We believe your investment in a health plan should be treated like any other aspect of your business, with upfront knowledge of the costs and all attempts to weed out waste. MBA saves employers more than nickels and dimes with many methods of management, including:

Metrics Based Pricing: Why rejoice over a 30% discount on a claim that is 1000% too high? Metrics Based Pricing reduces claims to a “cost of service + reasonable margin” level by auditing claims for unfair markups and inaccurate or fraudulent billing. This results in an average $1500 per employee savings – AND WE DO IT WITHOUT RESTRICTIVE NETWORKS!

Medical Management Services: Proven to reduce hospital admissions and the average length of stay.

HealthSteps™: Wellness plans and initiatives that do make a difference in the overall health of your workforce and drive down health claims.

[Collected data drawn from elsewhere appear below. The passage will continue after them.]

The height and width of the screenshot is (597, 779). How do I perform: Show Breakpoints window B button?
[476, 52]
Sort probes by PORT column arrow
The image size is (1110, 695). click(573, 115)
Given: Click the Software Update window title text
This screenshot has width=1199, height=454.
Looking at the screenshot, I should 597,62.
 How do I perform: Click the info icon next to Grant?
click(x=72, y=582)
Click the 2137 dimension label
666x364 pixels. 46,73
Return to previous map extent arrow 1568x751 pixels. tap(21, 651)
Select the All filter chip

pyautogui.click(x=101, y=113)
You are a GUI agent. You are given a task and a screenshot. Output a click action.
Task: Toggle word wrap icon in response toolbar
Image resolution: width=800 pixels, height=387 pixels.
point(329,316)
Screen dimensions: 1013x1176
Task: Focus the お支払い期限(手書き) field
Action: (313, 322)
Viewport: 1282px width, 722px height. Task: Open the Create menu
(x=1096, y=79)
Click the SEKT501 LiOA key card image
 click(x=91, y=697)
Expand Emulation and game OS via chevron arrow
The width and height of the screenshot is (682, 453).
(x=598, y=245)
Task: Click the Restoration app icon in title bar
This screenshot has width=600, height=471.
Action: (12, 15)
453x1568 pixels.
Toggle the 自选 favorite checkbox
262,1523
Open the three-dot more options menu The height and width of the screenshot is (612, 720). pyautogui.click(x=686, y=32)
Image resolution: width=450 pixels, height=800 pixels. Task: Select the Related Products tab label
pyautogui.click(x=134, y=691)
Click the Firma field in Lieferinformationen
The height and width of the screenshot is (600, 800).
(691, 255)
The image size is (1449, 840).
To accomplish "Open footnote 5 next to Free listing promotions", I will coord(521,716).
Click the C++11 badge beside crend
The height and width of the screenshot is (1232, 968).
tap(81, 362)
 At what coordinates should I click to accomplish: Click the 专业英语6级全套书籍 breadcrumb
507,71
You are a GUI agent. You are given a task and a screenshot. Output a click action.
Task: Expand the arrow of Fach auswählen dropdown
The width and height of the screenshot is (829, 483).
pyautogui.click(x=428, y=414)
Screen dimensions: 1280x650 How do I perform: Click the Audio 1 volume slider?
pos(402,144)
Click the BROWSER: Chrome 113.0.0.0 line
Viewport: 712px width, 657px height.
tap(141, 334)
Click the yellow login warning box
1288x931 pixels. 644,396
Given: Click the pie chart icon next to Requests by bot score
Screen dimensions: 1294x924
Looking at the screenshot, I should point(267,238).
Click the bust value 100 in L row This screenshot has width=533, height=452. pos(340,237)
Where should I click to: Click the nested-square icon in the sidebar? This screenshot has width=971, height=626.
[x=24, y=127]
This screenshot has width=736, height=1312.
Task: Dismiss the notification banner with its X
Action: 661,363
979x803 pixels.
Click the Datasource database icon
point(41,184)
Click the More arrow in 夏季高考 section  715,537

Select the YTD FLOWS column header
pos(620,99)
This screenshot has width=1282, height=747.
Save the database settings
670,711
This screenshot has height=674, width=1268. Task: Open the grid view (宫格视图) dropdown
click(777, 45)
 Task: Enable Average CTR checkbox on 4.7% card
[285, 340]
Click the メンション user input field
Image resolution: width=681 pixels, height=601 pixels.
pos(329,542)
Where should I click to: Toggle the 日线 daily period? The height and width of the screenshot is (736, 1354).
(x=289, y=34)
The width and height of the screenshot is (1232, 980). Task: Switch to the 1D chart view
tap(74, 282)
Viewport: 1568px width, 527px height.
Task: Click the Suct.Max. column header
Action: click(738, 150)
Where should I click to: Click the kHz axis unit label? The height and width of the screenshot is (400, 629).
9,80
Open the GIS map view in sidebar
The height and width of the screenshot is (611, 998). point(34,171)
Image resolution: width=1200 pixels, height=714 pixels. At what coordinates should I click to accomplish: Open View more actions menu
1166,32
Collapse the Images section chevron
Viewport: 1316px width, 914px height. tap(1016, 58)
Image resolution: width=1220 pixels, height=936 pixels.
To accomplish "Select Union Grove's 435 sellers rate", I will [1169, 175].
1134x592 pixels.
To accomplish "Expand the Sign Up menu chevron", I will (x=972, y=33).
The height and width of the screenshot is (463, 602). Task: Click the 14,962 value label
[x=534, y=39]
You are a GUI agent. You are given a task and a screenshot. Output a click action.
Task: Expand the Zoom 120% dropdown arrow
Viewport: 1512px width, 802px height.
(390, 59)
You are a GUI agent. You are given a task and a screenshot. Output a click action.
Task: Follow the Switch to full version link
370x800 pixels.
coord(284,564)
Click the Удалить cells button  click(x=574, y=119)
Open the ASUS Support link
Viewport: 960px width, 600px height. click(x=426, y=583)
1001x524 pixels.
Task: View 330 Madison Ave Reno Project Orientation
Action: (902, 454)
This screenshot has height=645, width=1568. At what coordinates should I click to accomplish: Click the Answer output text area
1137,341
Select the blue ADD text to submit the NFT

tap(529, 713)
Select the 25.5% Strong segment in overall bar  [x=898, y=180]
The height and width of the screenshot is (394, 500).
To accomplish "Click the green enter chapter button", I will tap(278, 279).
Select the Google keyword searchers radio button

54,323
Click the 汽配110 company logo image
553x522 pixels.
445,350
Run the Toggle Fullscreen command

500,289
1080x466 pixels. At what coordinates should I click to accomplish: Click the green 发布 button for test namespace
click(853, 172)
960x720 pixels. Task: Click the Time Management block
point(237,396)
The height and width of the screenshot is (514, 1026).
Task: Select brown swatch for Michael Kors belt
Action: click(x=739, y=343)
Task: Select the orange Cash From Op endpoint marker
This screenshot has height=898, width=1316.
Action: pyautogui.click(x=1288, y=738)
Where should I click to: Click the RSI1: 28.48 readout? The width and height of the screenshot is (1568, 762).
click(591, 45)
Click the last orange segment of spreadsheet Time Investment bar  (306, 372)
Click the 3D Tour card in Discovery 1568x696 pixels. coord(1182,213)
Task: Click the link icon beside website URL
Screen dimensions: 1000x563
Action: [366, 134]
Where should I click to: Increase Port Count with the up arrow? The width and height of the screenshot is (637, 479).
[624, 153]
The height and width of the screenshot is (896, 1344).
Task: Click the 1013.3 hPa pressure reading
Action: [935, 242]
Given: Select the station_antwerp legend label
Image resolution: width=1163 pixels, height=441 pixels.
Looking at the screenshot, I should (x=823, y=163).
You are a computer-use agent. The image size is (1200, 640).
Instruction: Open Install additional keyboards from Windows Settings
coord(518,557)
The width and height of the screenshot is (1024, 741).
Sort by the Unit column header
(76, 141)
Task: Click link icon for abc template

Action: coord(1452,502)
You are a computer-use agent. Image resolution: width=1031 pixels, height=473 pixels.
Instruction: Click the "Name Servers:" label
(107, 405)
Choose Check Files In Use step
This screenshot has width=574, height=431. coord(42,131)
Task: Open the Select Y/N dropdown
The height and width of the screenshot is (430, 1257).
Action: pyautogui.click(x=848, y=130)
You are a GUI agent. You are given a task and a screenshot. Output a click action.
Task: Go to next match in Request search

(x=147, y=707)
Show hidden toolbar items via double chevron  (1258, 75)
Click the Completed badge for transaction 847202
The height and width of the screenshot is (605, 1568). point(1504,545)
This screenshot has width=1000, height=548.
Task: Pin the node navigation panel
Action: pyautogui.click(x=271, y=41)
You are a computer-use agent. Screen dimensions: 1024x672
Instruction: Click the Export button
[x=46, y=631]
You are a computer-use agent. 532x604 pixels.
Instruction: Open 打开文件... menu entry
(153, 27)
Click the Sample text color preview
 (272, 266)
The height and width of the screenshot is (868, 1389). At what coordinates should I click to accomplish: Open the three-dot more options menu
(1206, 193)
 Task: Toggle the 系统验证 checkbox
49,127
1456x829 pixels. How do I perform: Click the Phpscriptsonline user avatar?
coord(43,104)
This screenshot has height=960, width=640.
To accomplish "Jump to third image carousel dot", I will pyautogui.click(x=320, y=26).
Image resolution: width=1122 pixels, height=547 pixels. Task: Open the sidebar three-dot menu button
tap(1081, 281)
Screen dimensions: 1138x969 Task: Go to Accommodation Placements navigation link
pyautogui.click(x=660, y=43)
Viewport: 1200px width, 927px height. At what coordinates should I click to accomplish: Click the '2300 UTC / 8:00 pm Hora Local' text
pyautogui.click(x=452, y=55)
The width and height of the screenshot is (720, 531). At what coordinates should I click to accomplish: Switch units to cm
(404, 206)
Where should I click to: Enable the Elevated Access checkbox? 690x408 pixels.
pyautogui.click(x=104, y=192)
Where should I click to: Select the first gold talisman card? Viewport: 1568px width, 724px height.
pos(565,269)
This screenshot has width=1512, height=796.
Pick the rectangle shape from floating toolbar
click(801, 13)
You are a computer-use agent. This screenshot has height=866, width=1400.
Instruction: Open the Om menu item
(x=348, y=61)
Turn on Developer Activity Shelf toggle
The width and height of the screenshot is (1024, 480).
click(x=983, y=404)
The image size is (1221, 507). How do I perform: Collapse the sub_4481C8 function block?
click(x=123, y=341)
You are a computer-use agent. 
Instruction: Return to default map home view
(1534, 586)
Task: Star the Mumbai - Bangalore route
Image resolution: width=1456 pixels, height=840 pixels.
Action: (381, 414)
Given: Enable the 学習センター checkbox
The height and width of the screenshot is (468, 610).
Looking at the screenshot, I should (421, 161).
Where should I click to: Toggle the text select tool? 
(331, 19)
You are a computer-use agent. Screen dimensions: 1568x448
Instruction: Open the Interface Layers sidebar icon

Prescription Benefit Management: With an average reduction of 9.4%.

Internet Prescription Bidding: Allowing employees to save up to 87%.

Actuarial Projecting: The projection of benefit costs and savings is one of our underwriting core competencies. Go ahead – suggest benefit changes, add or drop a plan component, change eligibility: MBA will accurately determine the financial impact on the plan and offer suggestions to tweak the benefits to suit your objectives. We offer the facts then you call the shots.